→ **WHAT YOU HAVE TO DO**
Copy all of the lines below word for word, leaving the pictures out of your answer.

[Word and element location data]
^^^^

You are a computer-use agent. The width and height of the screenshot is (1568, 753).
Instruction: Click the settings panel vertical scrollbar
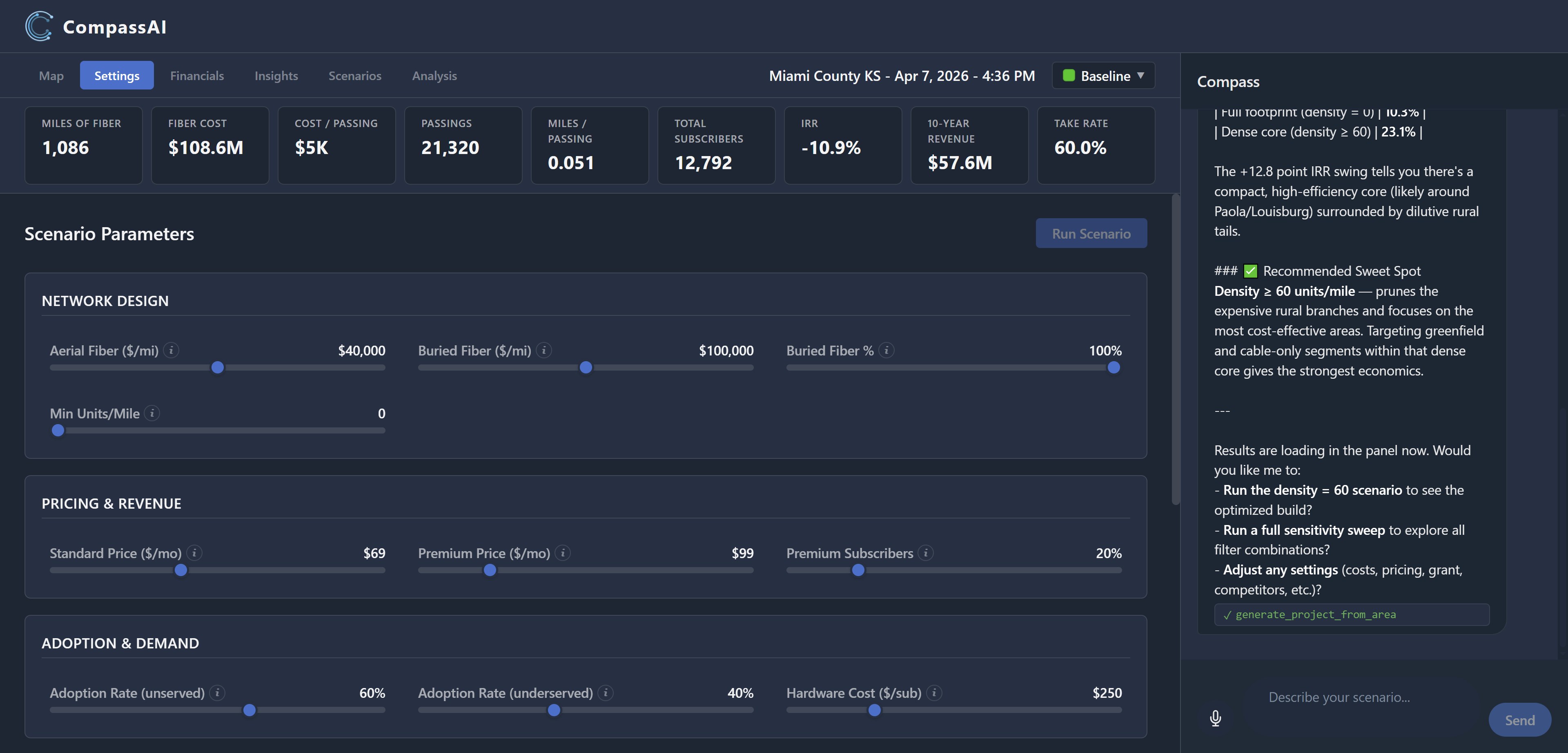click(x=1176, y=349)
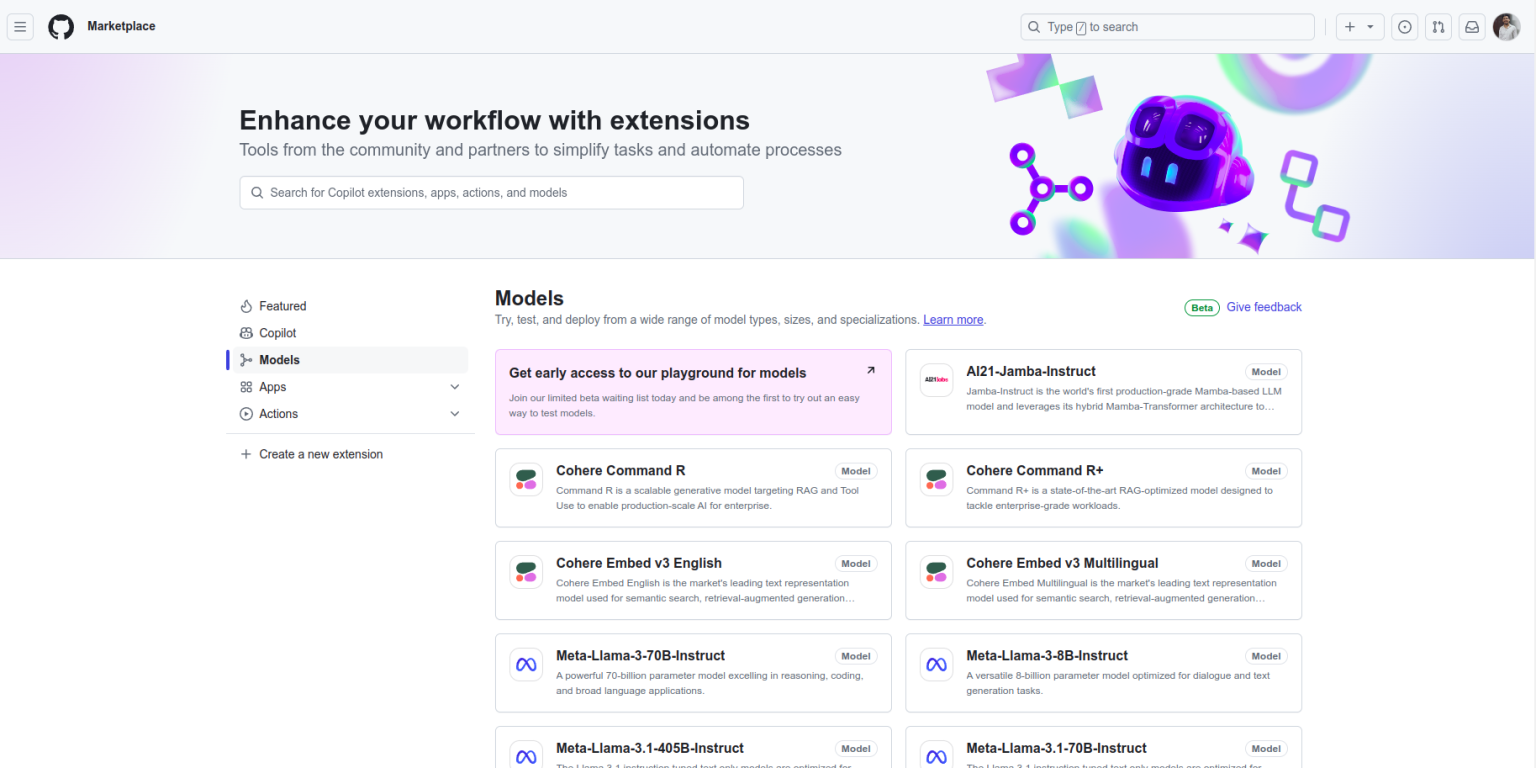Click the Meta logo on Meta-Llama-3-70B-Instruct card
Viewport: 1536px width, 768px height.
click(x=525, y=664)
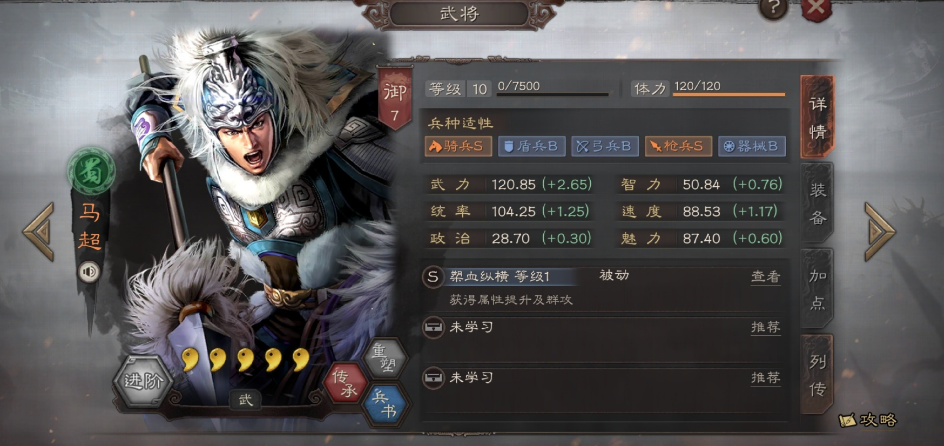This screenshot has width=944, height=446.
Task: Click the S-rank skill badge icon
Action: pyautogui.click(x=432, y=277)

^^^^

→ **ANSWER TO THE EXERCISE**
You are a computer-use agent. The width and height of the screenshot is (1568, 753).
Instruction: Click the settings panel vertical scrollbar
click(x=1176, y=349)
Click the Meta logo on Meta-Llama-3-70B-Instruct card
Viewport: 1536px width, 768px height.
click(x=525, y=664)
This screenshot has width=944, height=446.
Task: Click the S-rank skill badge icon
Action: pyautogui.click(x=432, y=277)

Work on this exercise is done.